Défiance envers les politiques

Beaucoup de Tunisiens ne croient donc plus à l’efficacité des hommes politiques pour résoudre leurs problèmes. Ce constat revient tout le temps dans les quartiers où les jeunes ont manifesté, voire se sont affrontés à la police. Selon eux, les politiques ne sont intéressés qu’à leur salaire et leurs privilèges et ne font rien pour les jeunes. C’est aussi ce qu’explique Anis, 31 ans, un professeur de mécanique qui ne trouve pas de travail. Pour lui, manifester et brûler des pneus sont les seuls moyens d’essayer de se faire entendre.

« Depuis un an on voit bien que le dernier des problèmes de ce gouvernement, ce sont les chômeurs et la nécessité de trouver du travail aux gens, assure-t-il. Ces manifestations sont donc un message pour tout le gouvernement et les hommes politiques.
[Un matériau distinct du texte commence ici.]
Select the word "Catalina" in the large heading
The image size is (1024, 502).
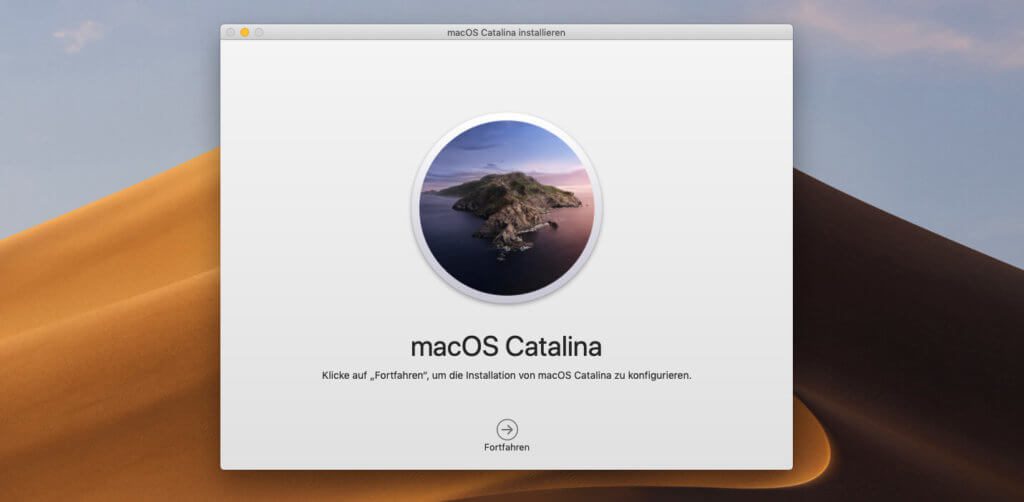[553, 346]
Moi, en tant que membre d’une association de chômeurs, je soutiens ceux qui manifestent chaque nuit et brûlent les pneus ! Aujourd’hui, le gouvernement utilise le fait que quelques-uns ont cassé ou volé pour arrêter beaucoup de personnes et faire peur au peuple pour qu’il arrête de sortir dans la rue. »

Ces derniers jours, la mobilisation a perdu de son ampleur. Depuis le 8 janvier, 930 personnes ont été mises derrière les barreaux. Il y a aussi eu une campagne médiatique très négative diabolisant les manifestants. Mais les jeunes des quartiers populaires tout comme ceux du collectif « Qu’est qu’on attend » promettent de nouveaux rassemblements si le gouvernement ne met pas rapidement fin à cette augmentation des prix.